Extracted material >>

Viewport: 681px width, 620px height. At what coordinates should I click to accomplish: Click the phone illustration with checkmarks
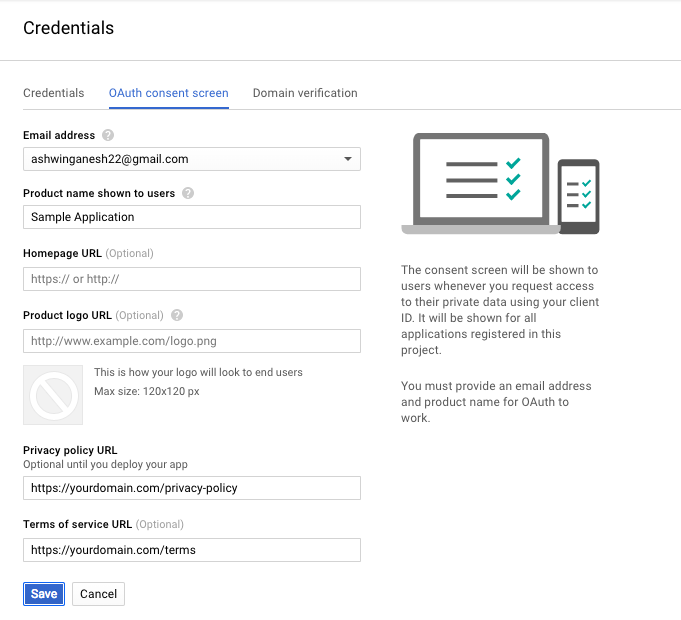(579, 197)
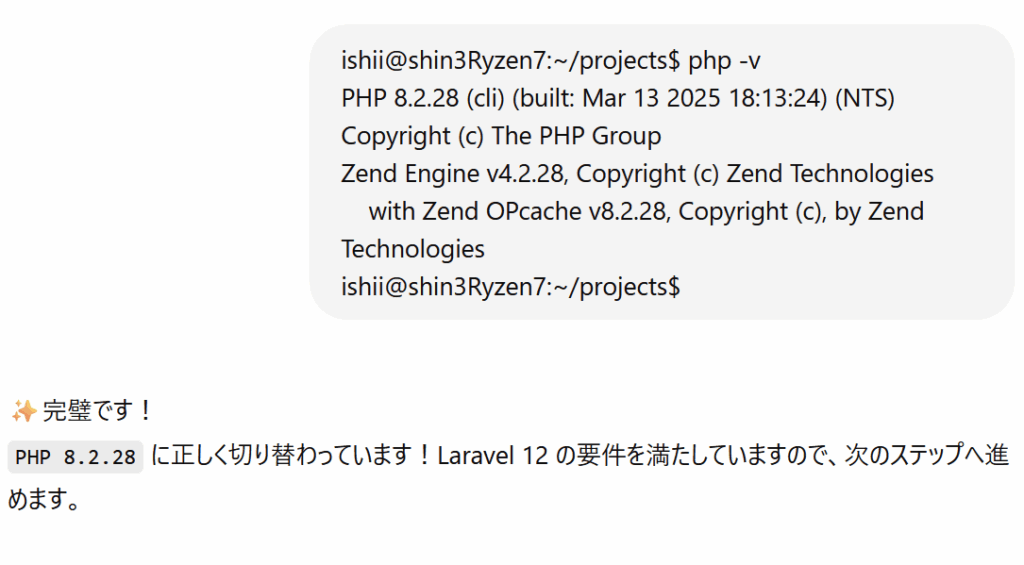Image resolution: width=1024 pixels, height=565 pixels.
Task: Click the 'Zend Engine v4.2.28' text
Action: (453, 174)
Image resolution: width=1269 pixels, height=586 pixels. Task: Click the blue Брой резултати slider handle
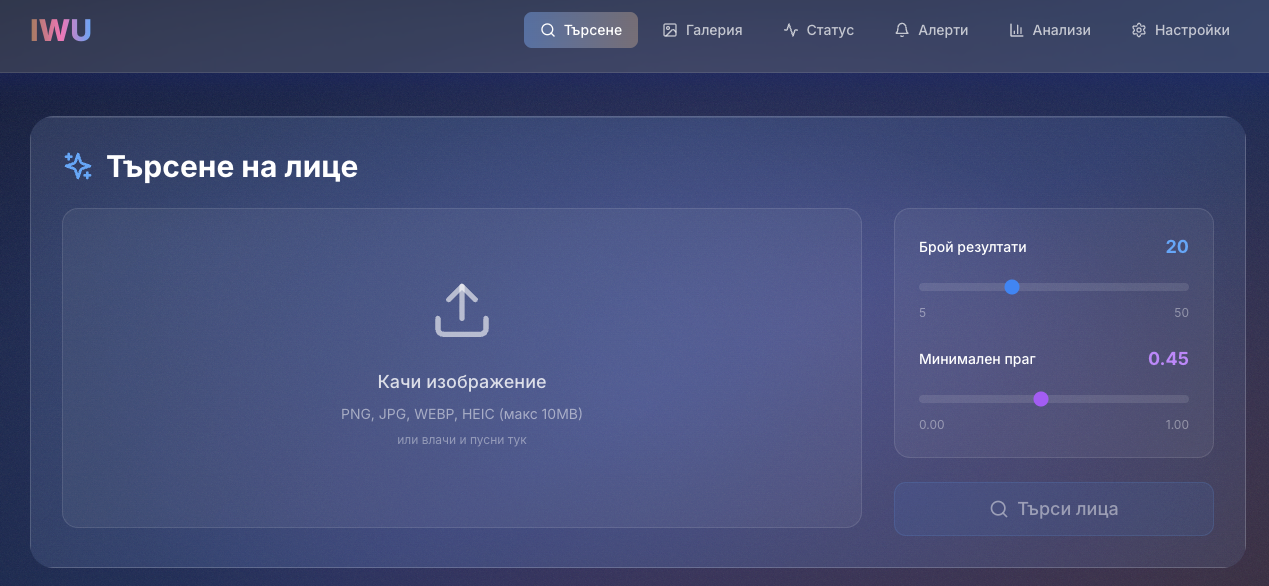coord(1011,287)
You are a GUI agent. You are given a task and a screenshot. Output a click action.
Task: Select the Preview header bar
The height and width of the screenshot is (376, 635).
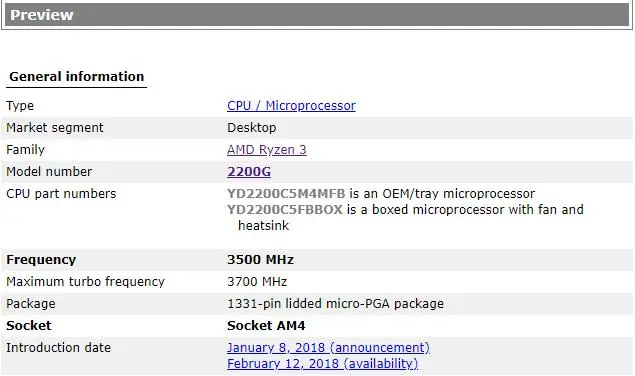coord(317,15)
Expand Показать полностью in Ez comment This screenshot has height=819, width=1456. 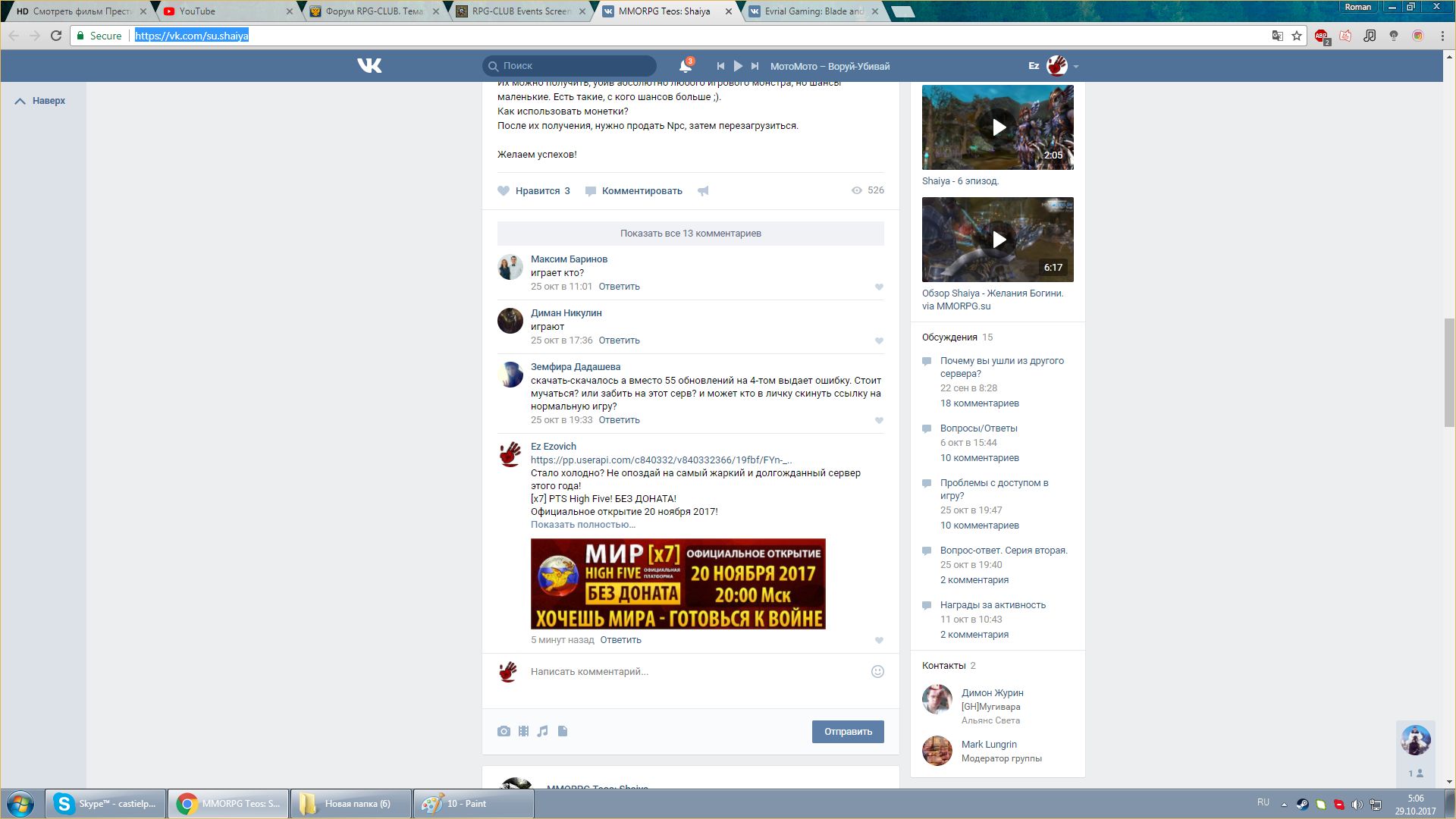coord(582,525)
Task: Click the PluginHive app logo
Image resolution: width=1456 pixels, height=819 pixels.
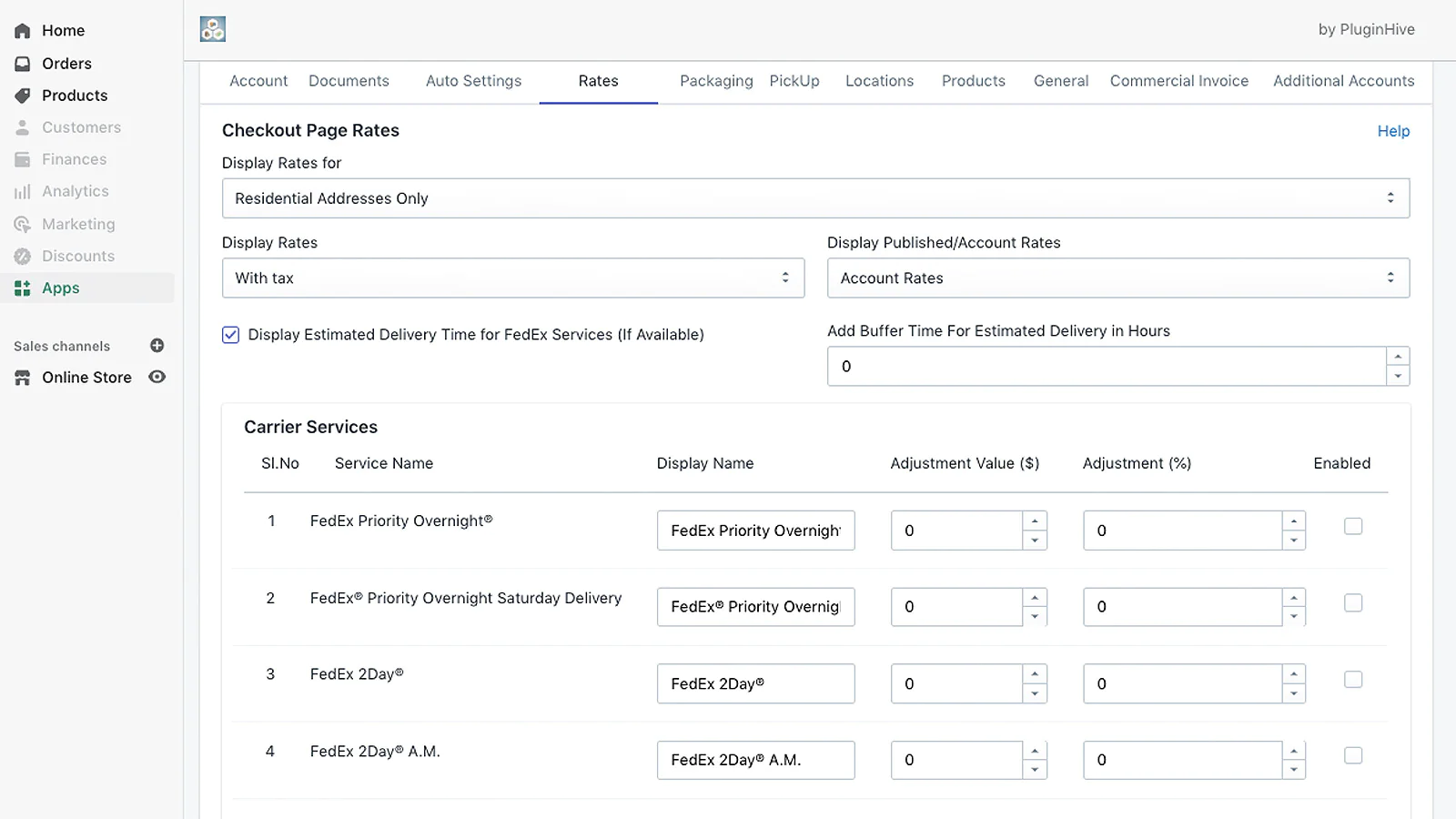Action: [x=213, y=29]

Problem description >> Rewrite the stretch from "Task: Click the PluginHive app logo" through the end of the entries with "logo" replaced by "icon" and nothing else changed, leaving the pictures out.

Worked solution >>
Task: Click the PluginHive app icon
Image resolution: width=1456 pixels, height=819 pixels.
Action: [x=213, y=29]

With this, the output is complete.